Curtis Franklin, Principal Analyst, Omdia

Curtis Franklin Jr. is Principal Analyst at Omdia, focusing on enterprise security management. Previously, he was senior editor of Dark Reading, editor of Light Reading's Security Now, and executive editor, technology, at InformationWeek, where he was also executive producer of InformationWeek's online radio and podcast episodes

Curtis has been writing about technologies and products in computing and networking since the early 1980s. He has been on staff and contributed to technology-industry publications including BYTE, ComputerWorld, CEO, Enterprise Efficiency, ChannelWeb, Network Computing, InfoWorld, PCWorld, Dark Reading, and ITWorld.com on subjects ranging from mobile enterprise computing to enterprise security and wireless networking.

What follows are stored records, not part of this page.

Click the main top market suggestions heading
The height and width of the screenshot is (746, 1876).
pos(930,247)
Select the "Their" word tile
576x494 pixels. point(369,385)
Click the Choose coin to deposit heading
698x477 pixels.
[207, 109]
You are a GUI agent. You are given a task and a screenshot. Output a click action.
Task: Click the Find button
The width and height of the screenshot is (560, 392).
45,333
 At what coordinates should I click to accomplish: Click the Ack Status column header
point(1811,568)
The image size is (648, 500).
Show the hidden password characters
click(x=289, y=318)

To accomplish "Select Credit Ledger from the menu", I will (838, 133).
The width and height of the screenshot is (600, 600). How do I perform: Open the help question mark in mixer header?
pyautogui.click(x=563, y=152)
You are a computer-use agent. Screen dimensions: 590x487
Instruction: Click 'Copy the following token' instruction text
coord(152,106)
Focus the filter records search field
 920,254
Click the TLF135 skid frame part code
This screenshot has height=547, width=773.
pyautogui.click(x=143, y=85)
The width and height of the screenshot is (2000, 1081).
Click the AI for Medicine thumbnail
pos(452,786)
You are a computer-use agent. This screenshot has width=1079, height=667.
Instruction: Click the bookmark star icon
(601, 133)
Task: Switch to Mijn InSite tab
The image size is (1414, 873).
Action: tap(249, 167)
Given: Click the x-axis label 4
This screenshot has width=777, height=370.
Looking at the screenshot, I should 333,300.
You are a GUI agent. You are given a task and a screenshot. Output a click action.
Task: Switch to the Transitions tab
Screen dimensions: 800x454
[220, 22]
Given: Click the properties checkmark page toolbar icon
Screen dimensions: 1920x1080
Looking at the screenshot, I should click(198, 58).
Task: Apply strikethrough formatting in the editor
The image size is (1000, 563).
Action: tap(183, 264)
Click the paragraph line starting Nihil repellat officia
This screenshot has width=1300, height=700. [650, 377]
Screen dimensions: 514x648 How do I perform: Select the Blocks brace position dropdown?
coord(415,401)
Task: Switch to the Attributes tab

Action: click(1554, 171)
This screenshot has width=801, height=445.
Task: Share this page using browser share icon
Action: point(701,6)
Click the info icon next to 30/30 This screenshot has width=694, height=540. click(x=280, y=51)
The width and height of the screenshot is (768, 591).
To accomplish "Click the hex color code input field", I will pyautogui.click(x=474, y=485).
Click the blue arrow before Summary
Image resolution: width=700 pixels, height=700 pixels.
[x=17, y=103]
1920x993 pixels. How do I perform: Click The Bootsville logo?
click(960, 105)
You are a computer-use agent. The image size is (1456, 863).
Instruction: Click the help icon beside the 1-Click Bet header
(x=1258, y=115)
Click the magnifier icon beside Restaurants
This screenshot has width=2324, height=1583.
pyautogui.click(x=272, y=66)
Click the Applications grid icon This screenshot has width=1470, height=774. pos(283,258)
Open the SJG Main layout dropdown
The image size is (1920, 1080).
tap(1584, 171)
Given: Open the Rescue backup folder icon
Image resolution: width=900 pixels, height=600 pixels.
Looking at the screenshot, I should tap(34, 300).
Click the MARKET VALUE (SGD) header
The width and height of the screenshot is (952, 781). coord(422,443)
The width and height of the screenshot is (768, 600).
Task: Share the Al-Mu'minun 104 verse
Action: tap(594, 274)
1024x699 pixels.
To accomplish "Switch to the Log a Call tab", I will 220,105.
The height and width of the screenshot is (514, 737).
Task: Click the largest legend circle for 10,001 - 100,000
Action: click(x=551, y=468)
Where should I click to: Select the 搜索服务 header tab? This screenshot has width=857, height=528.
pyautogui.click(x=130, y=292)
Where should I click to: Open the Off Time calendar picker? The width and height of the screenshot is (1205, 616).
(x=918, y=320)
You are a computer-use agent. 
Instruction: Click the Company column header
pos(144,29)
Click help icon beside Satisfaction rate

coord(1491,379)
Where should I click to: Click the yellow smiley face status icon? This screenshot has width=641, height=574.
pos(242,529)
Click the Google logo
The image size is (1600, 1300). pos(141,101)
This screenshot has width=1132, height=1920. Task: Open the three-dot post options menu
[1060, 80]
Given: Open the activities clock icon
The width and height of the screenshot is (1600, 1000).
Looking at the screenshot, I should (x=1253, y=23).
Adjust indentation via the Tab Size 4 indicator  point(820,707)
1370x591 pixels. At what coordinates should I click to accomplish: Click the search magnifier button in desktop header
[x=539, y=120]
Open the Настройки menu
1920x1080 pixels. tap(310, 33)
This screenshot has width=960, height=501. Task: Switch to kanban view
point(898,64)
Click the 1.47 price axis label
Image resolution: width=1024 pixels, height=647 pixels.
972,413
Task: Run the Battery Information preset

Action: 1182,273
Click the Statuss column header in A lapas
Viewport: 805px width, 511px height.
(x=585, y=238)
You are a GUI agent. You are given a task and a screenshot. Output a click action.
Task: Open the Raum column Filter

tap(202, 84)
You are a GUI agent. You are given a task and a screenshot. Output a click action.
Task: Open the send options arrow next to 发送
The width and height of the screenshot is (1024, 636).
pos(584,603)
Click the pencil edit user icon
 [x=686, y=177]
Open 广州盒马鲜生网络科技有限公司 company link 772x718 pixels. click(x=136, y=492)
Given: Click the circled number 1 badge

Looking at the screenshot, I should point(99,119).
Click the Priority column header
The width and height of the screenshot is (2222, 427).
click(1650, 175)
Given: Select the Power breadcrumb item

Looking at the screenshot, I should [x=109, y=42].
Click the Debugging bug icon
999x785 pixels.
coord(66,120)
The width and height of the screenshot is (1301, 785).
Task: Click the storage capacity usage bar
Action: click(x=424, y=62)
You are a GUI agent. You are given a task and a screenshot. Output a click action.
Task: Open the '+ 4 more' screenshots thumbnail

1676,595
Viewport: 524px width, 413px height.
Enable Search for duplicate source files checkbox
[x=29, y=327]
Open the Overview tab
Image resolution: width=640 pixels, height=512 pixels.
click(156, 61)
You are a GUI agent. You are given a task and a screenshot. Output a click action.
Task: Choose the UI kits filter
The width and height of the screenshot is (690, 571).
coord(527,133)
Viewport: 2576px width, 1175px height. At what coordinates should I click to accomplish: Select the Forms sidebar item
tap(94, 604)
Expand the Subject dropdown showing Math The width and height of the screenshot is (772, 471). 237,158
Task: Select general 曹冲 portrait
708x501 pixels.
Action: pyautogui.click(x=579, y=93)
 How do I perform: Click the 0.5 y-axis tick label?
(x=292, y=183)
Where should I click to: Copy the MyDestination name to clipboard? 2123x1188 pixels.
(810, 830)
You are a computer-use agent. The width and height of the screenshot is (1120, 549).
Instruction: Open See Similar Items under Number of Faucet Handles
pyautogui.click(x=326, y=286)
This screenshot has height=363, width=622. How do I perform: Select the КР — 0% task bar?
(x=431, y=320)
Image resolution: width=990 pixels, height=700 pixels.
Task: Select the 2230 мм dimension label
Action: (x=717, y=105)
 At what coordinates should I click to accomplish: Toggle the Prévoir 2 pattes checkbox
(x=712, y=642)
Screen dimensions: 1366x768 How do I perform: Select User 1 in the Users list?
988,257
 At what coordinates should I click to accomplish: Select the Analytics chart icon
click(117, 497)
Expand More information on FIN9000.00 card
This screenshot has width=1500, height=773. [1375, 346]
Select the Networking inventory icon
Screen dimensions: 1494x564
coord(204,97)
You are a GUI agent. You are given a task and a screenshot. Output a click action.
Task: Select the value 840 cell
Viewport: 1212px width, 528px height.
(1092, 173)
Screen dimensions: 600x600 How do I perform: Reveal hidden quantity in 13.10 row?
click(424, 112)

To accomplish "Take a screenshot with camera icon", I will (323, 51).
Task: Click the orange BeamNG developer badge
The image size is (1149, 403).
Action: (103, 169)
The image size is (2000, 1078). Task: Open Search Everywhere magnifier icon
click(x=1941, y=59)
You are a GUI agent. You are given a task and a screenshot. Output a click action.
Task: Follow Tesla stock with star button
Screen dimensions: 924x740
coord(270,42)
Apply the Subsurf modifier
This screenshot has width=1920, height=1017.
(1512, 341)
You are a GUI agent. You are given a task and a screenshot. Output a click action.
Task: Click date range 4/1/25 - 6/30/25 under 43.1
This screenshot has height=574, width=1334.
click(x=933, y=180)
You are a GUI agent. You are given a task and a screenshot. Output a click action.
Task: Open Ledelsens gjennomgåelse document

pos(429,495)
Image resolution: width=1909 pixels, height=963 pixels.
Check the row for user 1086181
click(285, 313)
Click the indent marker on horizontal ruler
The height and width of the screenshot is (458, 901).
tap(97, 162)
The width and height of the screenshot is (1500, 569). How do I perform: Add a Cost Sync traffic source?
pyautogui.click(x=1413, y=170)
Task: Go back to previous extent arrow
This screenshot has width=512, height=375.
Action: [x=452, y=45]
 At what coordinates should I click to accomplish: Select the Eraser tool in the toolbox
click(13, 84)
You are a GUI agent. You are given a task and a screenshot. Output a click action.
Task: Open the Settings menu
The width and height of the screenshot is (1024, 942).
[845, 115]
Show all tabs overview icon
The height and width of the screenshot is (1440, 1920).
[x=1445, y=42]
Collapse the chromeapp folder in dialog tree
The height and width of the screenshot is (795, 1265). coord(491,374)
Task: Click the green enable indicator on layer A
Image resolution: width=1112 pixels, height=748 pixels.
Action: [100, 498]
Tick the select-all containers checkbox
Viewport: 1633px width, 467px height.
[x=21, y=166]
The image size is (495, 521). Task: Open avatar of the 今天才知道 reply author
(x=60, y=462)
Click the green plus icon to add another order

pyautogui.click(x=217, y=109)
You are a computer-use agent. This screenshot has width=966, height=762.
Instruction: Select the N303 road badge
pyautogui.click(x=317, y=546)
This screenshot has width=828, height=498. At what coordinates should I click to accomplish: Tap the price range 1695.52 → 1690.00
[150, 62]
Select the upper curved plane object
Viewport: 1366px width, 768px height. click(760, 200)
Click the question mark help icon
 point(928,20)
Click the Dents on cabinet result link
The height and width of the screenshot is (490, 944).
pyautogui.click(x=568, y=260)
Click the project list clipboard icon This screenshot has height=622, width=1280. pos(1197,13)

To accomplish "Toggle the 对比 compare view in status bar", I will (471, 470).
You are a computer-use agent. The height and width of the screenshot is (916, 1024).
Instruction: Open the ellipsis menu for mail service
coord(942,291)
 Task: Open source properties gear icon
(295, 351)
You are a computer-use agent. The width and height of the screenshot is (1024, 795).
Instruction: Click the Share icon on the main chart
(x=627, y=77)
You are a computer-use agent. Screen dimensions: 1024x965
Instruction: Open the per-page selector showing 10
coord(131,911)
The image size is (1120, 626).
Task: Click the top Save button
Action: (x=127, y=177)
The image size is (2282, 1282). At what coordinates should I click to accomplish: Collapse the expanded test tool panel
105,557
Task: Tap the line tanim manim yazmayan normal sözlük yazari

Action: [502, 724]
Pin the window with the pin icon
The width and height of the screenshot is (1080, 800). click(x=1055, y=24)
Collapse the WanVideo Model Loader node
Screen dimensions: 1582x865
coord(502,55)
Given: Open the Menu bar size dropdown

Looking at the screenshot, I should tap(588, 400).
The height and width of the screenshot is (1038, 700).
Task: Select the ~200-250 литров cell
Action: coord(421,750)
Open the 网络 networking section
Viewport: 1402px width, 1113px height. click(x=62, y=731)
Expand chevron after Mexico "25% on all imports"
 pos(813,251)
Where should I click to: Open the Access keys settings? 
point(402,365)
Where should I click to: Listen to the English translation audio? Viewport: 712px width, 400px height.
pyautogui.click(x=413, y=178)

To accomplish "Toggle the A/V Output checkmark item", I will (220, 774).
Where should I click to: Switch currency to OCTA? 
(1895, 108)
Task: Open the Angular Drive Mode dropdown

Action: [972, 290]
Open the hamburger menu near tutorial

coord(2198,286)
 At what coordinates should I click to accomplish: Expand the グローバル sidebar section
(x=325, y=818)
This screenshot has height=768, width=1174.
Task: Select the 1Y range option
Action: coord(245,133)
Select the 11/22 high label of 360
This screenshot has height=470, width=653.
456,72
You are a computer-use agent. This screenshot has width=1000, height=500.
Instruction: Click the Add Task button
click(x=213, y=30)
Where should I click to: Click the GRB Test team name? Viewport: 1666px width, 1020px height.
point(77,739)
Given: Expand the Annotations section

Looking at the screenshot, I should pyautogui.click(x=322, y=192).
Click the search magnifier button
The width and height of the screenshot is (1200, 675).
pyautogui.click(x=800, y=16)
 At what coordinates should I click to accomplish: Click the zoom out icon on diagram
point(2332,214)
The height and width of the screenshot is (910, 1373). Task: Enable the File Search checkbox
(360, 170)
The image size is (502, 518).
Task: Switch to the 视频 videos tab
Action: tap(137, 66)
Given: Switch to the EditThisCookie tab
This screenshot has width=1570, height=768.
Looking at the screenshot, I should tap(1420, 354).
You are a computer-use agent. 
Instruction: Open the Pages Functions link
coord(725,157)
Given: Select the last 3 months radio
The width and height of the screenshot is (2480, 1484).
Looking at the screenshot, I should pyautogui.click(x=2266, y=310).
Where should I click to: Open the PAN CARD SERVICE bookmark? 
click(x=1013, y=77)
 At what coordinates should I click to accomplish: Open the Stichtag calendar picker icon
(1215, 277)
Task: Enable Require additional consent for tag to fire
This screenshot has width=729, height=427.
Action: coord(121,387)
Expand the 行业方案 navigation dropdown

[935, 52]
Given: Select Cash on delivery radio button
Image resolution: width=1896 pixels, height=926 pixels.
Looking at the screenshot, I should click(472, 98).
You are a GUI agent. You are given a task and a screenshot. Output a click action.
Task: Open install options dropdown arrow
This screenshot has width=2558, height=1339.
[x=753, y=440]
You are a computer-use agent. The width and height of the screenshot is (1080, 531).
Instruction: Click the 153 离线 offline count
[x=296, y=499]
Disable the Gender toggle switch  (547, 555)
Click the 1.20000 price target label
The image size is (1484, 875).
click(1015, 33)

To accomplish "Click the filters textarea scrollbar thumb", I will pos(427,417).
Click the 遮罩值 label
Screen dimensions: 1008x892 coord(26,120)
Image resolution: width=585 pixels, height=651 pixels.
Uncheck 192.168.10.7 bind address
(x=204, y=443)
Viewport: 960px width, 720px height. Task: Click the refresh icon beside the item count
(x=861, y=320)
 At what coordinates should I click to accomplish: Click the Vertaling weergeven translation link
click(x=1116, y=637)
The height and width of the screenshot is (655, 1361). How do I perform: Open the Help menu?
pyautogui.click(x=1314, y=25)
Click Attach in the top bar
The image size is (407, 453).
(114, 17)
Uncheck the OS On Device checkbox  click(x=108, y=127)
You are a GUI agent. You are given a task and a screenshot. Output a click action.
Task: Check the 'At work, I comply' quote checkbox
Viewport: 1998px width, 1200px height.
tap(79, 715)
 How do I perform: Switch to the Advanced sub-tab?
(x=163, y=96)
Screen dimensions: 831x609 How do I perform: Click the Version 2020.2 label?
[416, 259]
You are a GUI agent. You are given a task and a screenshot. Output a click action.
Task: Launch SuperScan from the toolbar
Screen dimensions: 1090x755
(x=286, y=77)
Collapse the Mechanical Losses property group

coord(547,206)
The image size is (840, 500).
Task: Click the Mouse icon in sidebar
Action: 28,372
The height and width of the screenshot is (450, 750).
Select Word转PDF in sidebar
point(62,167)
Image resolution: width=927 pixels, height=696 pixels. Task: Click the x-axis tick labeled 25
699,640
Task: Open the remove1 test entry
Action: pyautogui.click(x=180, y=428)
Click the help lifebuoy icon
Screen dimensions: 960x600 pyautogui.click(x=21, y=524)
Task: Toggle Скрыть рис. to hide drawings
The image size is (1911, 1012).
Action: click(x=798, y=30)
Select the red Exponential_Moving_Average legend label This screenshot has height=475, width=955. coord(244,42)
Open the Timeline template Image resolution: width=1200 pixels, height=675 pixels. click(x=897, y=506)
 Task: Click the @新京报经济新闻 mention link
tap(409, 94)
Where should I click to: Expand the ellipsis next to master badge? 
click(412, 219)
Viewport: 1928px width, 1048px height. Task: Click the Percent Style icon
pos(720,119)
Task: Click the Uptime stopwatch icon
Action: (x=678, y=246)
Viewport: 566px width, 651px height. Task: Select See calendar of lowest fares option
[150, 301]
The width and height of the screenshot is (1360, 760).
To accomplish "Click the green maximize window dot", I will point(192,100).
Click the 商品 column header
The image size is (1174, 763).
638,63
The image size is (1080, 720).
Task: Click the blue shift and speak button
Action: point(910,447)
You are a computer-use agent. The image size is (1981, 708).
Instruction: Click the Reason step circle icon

Curtis is the author of thousands of articles, the co-author of five books, and has been a frequent speaker at computer and networking industry conferences across North America and Europe. His most recent books, Cloud Computing: Technologies and Strategies of the Ubiquitous Data Center, and Securing the Cloud: Security Strategies for the Ubiquitous Data Center, with co-author Brian Chee, are published by Taylor and Francis.

When he's not writing, Curtis is a painter, photographer, cook, and multi-instrumentalist musician. He is active in running, amateur radio (KG4GWA), the MakerFX maker space in Orlando, FL, and is a certified Florida Master Naturalist.